Never ever going back

I worked at Amazon twice, for some reason. The first time was on the original Kindle team (and came up with several key patented algorithms that made the Kindle shippable in the first place). While on Kindle I was constantly second-guessed and ridiculed for coming up with ideas that eventually turned out to be very important, and was never once thanked or recognized for my contributions. I quit and had absolutely no intention of ever going back - but several years later when I was in a vulnerable spot I was offered an interview and given an incredibly high-pressure offer that they insisted that I give verbal acceptance at the time of the offer call. In a hurry I took it.

When I came back it was on a core platform team. While our purpose was to maintain and improve one core system at Amazon, we were working on a new site technology that wasn’t officially funded and wasn’t in the charter of the team, but we wanted to prove ourselves as innovators. This project was mostly organized in the tech lead’s head and being skunkworks/“off the record” it didn’t have any useful high-level design documents or long-term project planning.  Said lead also had some rather opaque coding standards (including liberal use of gotos! in C++! seriously!) and he’d never document his code, at all, and yet it was up to me to add some functionality to this trainwreck. I did the best I could, and during my first performance review on the team even got plenty of praise for my bias for action and willingness to dive deep and so on, but after a year of that I decided I’d had enough and changed teams. A few months later was performance review season once again, and I ended up getting quite a lot of negative attention for the very same things I’d been given positives for on the previous review - soon after I learned that the project ended up being a miserable failure and they needed someone to blame for this, and since I’d left the team, I was a perfect candidate.  So I ended up with a “needs improvement” rating.

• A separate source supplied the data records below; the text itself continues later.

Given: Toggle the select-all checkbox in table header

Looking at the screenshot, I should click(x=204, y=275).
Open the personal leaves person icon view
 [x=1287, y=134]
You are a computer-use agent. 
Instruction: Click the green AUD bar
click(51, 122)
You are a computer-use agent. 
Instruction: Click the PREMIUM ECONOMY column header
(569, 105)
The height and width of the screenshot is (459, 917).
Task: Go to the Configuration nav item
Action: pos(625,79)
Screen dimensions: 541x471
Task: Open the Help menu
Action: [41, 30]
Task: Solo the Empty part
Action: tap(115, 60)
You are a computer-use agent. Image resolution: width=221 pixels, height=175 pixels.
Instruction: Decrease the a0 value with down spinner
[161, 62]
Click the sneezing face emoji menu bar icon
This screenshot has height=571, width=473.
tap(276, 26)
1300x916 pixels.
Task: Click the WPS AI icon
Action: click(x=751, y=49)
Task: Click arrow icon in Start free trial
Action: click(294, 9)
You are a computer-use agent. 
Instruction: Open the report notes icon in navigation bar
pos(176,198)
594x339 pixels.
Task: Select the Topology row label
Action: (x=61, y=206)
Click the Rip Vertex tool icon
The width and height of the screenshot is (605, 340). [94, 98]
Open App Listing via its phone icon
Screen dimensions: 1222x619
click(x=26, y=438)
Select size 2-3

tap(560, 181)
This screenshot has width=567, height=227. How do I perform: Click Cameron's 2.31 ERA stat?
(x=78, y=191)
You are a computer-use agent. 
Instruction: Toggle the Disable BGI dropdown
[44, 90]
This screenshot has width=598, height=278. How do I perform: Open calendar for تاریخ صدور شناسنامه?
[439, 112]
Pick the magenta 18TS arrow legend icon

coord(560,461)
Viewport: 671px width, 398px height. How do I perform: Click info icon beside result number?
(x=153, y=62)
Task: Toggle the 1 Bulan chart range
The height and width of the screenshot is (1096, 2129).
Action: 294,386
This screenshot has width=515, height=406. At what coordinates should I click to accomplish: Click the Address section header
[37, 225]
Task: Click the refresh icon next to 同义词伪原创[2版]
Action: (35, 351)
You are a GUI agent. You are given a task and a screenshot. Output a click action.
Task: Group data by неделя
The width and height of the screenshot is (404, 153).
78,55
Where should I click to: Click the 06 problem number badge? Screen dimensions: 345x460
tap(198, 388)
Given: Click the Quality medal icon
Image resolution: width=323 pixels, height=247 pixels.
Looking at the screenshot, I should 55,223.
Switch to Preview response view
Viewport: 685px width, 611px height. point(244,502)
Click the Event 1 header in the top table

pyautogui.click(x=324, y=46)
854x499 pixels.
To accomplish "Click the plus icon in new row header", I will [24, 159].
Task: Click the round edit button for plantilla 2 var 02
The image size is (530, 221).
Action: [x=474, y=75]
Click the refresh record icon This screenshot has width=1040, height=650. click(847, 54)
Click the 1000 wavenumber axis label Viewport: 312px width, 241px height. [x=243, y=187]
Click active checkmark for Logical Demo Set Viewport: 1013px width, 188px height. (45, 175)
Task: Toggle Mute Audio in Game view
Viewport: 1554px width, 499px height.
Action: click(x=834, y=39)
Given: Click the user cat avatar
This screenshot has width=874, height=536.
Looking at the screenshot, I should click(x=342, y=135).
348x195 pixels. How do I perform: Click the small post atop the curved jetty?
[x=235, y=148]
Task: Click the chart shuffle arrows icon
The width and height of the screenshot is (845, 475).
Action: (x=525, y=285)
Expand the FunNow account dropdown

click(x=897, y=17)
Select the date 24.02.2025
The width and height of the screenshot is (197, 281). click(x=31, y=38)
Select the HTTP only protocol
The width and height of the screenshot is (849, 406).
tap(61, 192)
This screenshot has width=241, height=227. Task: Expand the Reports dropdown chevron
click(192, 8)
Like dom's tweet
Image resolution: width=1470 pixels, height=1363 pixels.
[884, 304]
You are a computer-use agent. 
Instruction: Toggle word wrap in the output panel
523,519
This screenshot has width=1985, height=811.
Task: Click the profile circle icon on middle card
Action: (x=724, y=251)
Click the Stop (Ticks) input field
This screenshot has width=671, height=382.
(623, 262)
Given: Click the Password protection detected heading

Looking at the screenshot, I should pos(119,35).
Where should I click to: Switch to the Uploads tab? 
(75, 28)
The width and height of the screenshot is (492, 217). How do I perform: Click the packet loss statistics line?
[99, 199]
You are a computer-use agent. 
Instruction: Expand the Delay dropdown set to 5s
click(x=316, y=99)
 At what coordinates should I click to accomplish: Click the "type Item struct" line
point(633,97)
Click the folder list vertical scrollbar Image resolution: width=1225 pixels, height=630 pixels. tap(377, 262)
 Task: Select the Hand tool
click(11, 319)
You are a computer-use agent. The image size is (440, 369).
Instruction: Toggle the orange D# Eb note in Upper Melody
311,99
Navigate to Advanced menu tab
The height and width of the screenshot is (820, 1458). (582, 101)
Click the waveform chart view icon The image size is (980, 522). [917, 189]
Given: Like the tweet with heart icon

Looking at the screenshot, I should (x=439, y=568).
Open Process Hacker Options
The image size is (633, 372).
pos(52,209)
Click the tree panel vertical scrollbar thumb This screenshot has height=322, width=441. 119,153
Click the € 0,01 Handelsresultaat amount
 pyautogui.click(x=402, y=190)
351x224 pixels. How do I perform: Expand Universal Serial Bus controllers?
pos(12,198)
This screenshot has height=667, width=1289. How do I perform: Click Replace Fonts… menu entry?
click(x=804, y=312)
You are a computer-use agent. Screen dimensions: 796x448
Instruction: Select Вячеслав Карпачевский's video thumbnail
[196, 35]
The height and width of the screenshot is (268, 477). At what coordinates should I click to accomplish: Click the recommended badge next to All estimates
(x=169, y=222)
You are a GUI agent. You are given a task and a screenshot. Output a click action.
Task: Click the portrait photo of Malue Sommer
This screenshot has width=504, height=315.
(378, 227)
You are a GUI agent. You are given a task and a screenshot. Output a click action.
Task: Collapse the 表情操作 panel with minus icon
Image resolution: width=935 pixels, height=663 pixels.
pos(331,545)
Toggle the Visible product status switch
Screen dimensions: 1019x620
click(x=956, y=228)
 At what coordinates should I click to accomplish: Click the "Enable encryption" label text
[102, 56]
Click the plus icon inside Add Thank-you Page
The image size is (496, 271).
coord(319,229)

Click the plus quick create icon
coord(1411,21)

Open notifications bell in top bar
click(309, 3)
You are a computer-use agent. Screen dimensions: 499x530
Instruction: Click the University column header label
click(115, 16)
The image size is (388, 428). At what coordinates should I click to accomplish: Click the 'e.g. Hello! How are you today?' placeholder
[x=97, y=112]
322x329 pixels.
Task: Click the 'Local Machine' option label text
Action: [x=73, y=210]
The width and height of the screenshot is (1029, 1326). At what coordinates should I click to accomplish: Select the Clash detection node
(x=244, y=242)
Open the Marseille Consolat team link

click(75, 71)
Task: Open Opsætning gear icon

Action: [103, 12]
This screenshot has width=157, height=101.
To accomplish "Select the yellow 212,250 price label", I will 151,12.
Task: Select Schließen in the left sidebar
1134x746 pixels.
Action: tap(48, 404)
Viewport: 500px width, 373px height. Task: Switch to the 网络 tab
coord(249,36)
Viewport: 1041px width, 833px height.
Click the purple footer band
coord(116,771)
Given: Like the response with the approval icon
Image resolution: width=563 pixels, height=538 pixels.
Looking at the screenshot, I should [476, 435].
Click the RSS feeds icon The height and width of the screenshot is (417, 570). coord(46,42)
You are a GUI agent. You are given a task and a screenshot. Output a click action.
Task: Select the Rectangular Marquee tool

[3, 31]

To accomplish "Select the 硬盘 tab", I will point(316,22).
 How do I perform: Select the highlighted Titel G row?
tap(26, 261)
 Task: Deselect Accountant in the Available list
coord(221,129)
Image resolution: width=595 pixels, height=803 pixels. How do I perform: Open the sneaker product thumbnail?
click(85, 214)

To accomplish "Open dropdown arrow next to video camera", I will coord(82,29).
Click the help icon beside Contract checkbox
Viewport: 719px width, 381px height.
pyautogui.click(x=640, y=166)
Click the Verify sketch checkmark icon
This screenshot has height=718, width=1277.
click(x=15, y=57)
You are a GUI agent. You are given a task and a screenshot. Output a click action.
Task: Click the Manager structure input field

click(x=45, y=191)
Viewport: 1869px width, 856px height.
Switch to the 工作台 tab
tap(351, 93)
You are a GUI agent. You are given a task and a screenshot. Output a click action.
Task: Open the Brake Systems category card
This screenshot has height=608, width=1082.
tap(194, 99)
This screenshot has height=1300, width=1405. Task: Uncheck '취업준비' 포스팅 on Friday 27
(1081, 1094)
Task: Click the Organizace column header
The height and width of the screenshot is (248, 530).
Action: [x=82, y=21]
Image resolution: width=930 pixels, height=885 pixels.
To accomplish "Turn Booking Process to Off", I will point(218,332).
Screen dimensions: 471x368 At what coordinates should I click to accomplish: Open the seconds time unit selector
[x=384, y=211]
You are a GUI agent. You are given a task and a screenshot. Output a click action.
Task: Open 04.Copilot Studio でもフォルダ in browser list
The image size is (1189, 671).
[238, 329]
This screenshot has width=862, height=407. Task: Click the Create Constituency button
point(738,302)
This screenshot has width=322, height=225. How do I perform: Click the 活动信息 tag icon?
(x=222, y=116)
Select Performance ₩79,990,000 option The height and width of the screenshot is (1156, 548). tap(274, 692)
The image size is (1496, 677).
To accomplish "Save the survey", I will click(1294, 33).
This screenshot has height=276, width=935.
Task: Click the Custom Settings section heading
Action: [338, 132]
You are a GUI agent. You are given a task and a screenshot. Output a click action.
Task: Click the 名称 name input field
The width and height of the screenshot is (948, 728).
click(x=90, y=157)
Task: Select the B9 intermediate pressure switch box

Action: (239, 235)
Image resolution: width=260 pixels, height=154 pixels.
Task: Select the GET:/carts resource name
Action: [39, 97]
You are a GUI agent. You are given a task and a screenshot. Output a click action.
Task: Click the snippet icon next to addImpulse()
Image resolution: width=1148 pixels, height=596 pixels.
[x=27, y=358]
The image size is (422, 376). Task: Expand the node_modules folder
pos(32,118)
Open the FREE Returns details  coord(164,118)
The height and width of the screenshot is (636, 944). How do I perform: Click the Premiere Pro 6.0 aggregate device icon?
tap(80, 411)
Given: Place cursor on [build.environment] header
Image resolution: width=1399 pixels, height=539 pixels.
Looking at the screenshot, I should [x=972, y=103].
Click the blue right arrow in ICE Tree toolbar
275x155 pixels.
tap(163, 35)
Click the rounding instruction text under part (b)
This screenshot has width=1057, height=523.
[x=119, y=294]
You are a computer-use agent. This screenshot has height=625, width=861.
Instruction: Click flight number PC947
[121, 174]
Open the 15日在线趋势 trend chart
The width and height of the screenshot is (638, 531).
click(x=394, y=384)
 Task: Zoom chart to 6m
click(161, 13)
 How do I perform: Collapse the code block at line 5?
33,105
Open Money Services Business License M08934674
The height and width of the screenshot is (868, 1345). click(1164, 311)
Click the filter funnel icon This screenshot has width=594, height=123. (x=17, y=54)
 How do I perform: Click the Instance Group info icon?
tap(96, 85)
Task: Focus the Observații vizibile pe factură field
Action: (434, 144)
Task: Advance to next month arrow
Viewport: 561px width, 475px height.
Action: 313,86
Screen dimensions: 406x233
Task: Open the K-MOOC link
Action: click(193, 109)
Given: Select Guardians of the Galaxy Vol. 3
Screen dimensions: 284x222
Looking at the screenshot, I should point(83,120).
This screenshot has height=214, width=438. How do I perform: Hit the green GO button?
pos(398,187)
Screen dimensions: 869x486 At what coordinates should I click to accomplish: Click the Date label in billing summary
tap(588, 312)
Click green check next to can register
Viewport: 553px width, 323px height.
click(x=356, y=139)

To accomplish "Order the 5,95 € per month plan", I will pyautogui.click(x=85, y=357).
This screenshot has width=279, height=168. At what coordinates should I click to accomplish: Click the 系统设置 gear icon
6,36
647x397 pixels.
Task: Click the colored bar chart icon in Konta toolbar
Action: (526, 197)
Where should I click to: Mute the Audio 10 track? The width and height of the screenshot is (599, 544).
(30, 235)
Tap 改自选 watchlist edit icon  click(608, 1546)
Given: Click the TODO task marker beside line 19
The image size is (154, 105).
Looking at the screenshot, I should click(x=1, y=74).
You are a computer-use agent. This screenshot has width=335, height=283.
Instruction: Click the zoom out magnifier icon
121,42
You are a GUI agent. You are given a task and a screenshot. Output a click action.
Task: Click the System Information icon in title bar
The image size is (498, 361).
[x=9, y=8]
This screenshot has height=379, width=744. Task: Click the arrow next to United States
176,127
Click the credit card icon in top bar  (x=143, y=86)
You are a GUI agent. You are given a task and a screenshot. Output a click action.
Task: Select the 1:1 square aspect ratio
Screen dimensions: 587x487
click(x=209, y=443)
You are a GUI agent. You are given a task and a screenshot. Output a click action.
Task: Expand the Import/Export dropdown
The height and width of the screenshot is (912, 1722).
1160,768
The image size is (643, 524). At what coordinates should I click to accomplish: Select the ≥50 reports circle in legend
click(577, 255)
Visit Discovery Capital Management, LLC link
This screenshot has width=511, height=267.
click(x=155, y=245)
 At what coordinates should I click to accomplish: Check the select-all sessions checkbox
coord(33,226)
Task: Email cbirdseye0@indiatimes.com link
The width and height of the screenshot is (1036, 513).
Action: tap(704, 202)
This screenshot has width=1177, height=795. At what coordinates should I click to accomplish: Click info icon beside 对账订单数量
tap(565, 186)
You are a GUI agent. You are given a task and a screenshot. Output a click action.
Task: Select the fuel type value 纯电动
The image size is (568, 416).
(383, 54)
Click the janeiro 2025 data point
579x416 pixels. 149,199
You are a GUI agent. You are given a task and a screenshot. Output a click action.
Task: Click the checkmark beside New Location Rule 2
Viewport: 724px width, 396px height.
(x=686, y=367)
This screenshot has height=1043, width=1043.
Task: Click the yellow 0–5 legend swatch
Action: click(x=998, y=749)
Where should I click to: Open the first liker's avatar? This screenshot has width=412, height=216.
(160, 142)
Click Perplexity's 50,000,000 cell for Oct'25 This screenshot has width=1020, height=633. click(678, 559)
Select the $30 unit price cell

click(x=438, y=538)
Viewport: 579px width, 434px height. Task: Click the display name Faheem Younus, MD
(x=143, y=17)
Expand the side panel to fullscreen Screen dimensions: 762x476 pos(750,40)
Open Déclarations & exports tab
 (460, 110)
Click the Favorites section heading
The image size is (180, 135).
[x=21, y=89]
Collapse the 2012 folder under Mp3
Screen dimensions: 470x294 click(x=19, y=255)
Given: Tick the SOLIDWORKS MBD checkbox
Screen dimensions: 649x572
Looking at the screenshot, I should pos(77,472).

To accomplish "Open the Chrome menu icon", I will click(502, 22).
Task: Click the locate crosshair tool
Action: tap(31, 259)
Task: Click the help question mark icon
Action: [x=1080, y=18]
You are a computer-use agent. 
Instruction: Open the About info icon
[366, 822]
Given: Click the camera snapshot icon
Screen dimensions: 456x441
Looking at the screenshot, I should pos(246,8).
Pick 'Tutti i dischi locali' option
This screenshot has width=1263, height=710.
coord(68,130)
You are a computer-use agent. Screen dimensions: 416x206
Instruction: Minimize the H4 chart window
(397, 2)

The new team was an incredible pile of stress and attrition and failing legacy services - part of why I’d been offered the transfer was because they wanted my expertise to help fix it, but I never had the capacity to do so simply because everything was so badly broken and the team was ridiculously under-staffed, which made for a vicious cycle of attrition and burnout. I ended up developing severe wrist problems as a result, and between being on-call 24/7 for months at a time and having a lot of pressure on me to write new services while being up at 5 AM pretty much every day with random servers in China failing (because of course we didn’t have an ops team, even though we were a tier-1 service!), I really needed a medical leave.

So I asked about a medical leave so I could take care of myself, and the response from HR was: if I am to take medical leave, then when I get back my “poor performance will need addressing.” Which is a coded phrase for “get in line or we’re gonna give you a PIP."

In the meantime I had requested an ergonomic evaluation - which kept on getting postponed, and yet the fact I hadn’t yet received it was also being used against me like it was my fault somehow - and I was doing everything I could to try to balance my health and ability to keep on working and was being worn out and ground down to a fine paste. This was the last straw. I submitted my two weeks’ notice, and will never, ever go back.